In this blog I use all my real figures, except… I have never shared the real cost of my rent. Because it’s HUGE and makes me feel ridiculous. It’s not super expensive within the Danish market, given the size of house etc, and we already chose to live out in the ‘burbs to save. But the real cost is (gulp) £3,350 per month. That’s the equivalent to more than £40,000 per year or one-third more than the total average salary in the UK. Copenhagen is 16th most expensive of 589 cities in the world, but I still do a little vomit of terror every time I pay rent.

To note – in my figures to date, I have removed a chunk of the cost of living benefit I received, and the same amount off the rent. So the figures balance, but it’s not exactly accurate.

Hygge – the ultimate Danish approach to staying home. Photo Credit. if this was us I assume my other kid would be off making us hot chocolate!

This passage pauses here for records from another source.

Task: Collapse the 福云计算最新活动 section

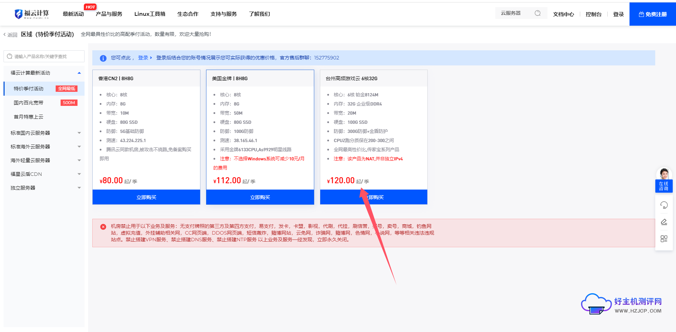Action: 79,73
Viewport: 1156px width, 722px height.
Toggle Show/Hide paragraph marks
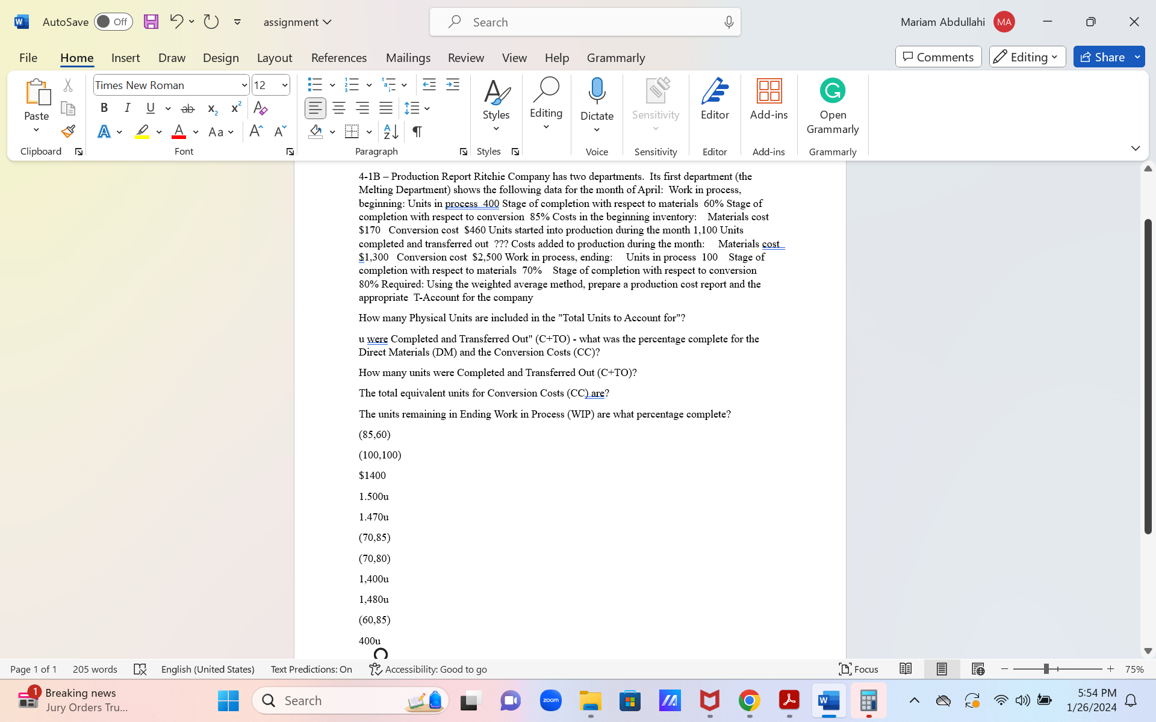click(x=417, y=131)
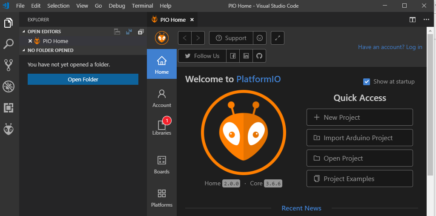Screen dimensions: 436x216
Task: Open the PlatformIO alien icon in activity bar
Action: point(9,130)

Before I get into the finance side of things, one of the things I have realised during this blog is that as a single mum, my approach to financial decisions has a big chunk of emotion in the mix. Whilst that’s probably true for a lot of people, being solely responsible for small people means that I focus a lot on home, safety, and planning for what would happen if I lost my income. We also moved around a lot when I was a kid, then as a serial-expat, moving has been something I do at least every few years, often living in company-managed accommodation where I know it’s only temporary. And whilst home is super important, my work (and personal and other financial issues) mean that my 11 year old son has lived in 11 homes to date. So – lots of emotion around decisions about where we live.

So I came from the position of wanting security, and wanting to see where we could make savings (and potentially make some money at the end, but it’s not guaranteed). I have four years on my contract here, and the kids are loving Copenhagen. So I decided to look into buying a home. Doing that whilst an expat is complicated – there is a fantastic and very detailed guide here. If you want to buy before you have lived here for five years, you need a special permission and you are also obliged to sell the property within six months if you leave the country. So there is a higher risk that you might have to sell at a bad time. For me this has meant thinking more about the home I would buy and discounting some which I like because there are things which might make it hard to sell – road noise in particular seems to be a no-go.

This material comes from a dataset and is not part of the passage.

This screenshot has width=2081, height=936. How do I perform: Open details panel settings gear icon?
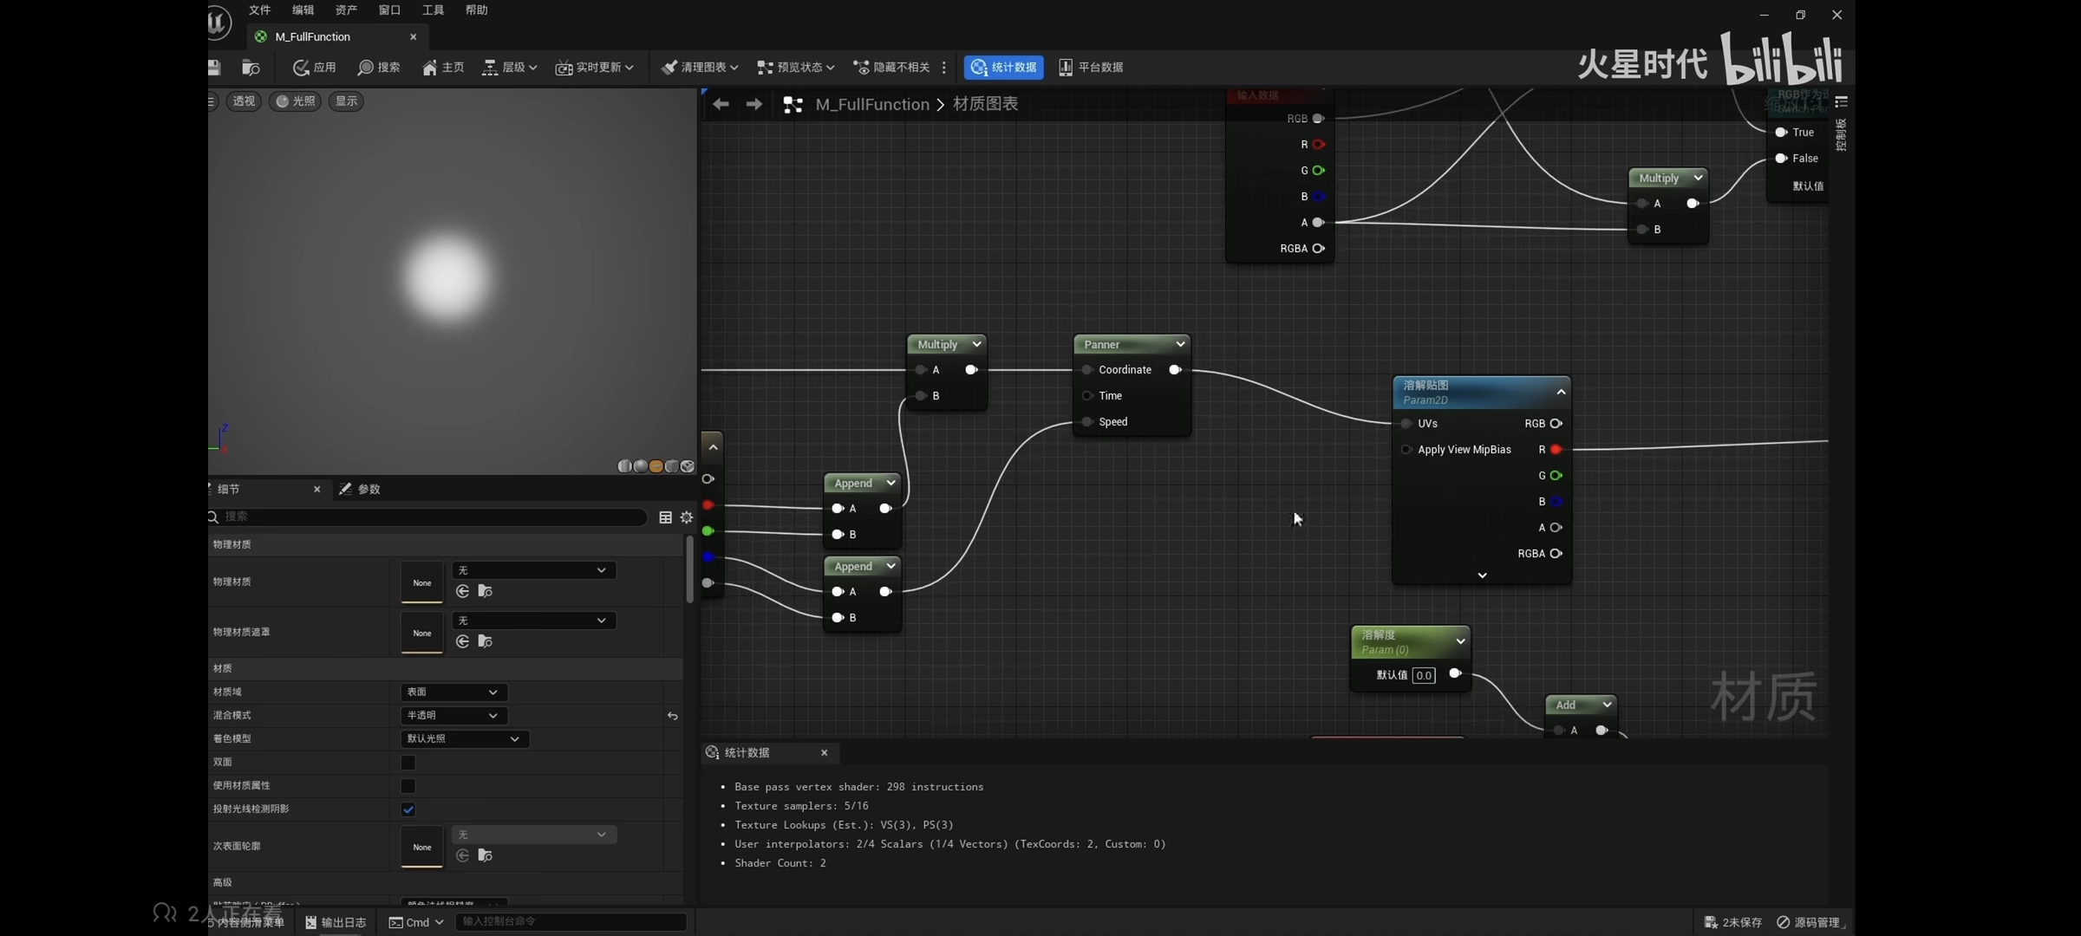click(x=687, y=517)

Not buying a house like this but isn’t Copenhagen pretty! Photo Credit.

With that in mind, I started to explore mortgages. And I have to say, coming from the super-cautious (at least after the 2008 crisis anyway) UK, this has been really easy. I need a 10% deposit, but the mortgage interest is only 1%, fixed, for 30 years. At that level, even living here for five years means I would pay off a decent chunk of capital in addition to having lower monthly costs. I will have to pay taxes which are included in my current rent but with this, the amount I will save on monthly outgoings (including paying off a small loan I need to take out to get to the 10%) and capital paid off is as below:

      Two years Three Years Four years
 Savings on monthly outgoings     £          31,617  £          47,425  £          63,234
 Capital paid off     £          30,713  £          46,511  £          62,610
 TOTAL saved + capital owned    £        62,330  £         93,936  £       125,844

For me, there is enough wiggle room in there to take the risk that the house will need major repairs (these should come out in the ‘condition report’ which is like a survey) or the value goes down, for it to be worth it. It’s not a totally fair comparison since the amount we can borrow means we will have to move a couple of train stops further out where rent would be slightly cheaper anyway, but it’s close.

All the reading and reflecting I have been doing the last few weeks has reminded me again that FIRE, and financial decision making in general, is based so much on what we want out of life, and what that translates into in terms of balancing risks and benefits. 

So this week I am going to start looking at houses!